*Instrucciones*:
1. Copia palabra por palabra el trozo del texto sobre el perdón y los indultos que empieza con "Con la cuestión de los" y llega hasta "el del indulto.".
2. Contesta estas preguntas sobre el texto sobre el perdón y los indultos:
(a) Según señala Francisco, ¿qué implica también el perdón cuando es verdadero?
(b) Además de los indultos, ¿qué otras cuestiones se han llevado al terreno del juego electoral?
(c) ¿Qué dos cosas se han banalizado, según la última frase?

Si es verdadero, el perdón –señala Francisco– implica también la memoria de lo sucedido. Perdón no es olvido ni venganza: es un hecho personal, que no privado, en el que no es posible cerrar heridas por decreto ¿Quién puede arrogarse la potestad de perdonar en nombre de otros? Si eso es lo que se ha criticado del franquismo por parte de los liberales y de la izquierda –y lo que subyace en las críticas a las llamadas políticas de memoria del régimen contenidas en el anteproyecto de Ley de Memoria Democrática–, ¿por qué, en esta cuestión de los indultos a los condenados por el procés, se exige de plano al conjunto de la ciudadanía ese perdón, cuando quienes han causado el daño dicen “que lo volverían a hacer”?
Con la cuestión de los indultos, se ha manoseado con el concepto del perdón. Se ha extraído su verdadero significado y se ha llevado el significante al terreno del juego electoral, como se ha hecho con otras cuestiones: la pandemia, los fondos europeos y, ahora también, con la cuestión de la autodeterminación –nacional, personal o de género, da igual–. En suma, se han banalizado tanto el daño causado como un gesto tan profundo y trascendente como el del indulto.

*Datos en bruto*:

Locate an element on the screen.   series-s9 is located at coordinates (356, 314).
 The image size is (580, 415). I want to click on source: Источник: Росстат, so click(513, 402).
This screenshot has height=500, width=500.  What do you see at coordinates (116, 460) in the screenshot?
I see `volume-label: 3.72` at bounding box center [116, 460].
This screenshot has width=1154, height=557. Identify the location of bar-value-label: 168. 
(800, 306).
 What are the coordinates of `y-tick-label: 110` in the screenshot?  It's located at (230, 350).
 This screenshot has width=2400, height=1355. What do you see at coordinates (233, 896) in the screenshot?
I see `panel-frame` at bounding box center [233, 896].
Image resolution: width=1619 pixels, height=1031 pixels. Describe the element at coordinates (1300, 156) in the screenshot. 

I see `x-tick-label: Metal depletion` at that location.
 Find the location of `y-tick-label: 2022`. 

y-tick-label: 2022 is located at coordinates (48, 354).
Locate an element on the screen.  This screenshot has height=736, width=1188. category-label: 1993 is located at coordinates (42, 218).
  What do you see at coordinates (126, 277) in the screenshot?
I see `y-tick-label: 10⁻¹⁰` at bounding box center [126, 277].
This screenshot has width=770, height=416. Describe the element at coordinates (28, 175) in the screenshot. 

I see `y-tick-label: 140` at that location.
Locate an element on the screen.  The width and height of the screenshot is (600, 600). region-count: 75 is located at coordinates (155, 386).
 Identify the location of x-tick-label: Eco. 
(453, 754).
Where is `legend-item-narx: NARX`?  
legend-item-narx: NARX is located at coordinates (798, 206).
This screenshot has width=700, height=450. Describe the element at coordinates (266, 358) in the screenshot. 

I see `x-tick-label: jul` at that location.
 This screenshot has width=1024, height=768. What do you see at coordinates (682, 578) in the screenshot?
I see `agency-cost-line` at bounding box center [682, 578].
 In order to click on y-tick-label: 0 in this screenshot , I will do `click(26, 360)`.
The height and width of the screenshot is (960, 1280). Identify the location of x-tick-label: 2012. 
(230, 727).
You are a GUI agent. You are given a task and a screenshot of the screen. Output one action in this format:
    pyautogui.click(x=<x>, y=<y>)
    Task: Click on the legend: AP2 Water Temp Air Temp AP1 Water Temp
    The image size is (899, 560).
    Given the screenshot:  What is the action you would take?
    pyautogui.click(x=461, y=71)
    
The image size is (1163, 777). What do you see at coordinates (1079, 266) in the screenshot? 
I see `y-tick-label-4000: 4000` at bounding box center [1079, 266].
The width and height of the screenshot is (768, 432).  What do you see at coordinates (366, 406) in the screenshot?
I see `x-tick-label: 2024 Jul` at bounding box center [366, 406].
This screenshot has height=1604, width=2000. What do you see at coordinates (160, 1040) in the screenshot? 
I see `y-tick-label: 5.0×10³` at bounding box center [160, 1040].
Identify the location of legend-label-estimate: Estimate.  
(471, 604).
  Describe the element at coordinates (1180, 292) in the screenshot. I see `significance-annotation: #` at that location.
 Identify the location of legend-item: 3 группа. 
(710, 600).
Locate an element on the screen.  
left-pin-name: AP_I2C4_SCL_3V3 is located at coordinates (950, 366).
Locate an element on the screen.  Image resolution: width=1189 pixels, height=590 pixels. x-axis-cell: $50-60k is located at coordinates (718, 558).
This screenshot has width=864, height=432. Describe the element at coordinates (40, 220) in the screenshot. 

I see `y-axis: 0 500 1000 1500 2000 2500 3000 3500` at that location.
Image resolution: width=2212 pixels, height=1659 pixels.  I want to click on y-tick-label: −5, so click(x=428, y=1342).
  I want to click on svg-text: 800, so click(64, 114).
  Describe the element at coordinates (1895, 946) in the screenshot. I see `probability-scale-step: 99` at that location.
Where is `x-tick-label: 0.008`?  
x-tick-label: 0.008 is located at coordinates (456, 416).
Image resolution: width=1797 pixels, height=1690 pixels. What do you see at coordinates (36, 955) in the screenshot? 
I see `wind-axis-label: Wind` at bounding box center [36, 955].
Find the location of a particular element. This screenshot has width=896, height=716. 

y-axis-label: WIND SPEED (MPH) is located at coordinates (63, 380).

*Soluciones*:
1.
Con la cuestión de los indultos, se ha manoseado con el concepto del perdón. Se ha extraído su verdadero significado y se ha llevado el significante al terreno del juego electoral, como se ha hecho con otras cuestiones: la pandemia, los fondos europeos y, ahora también, con la cuestión de la autodeterminación –nacional, personal o de género, da igual–. En suma, se han banalizado tanto el daño causado como un gesto tan profundo y trascendente como el del indulto.

2.
(a) La memoria de lo sucedido.
(b) La pandemia, los fondos europeos y la cuestión de la autodeterminación.
(c) El daño causado y el gesto del indulto.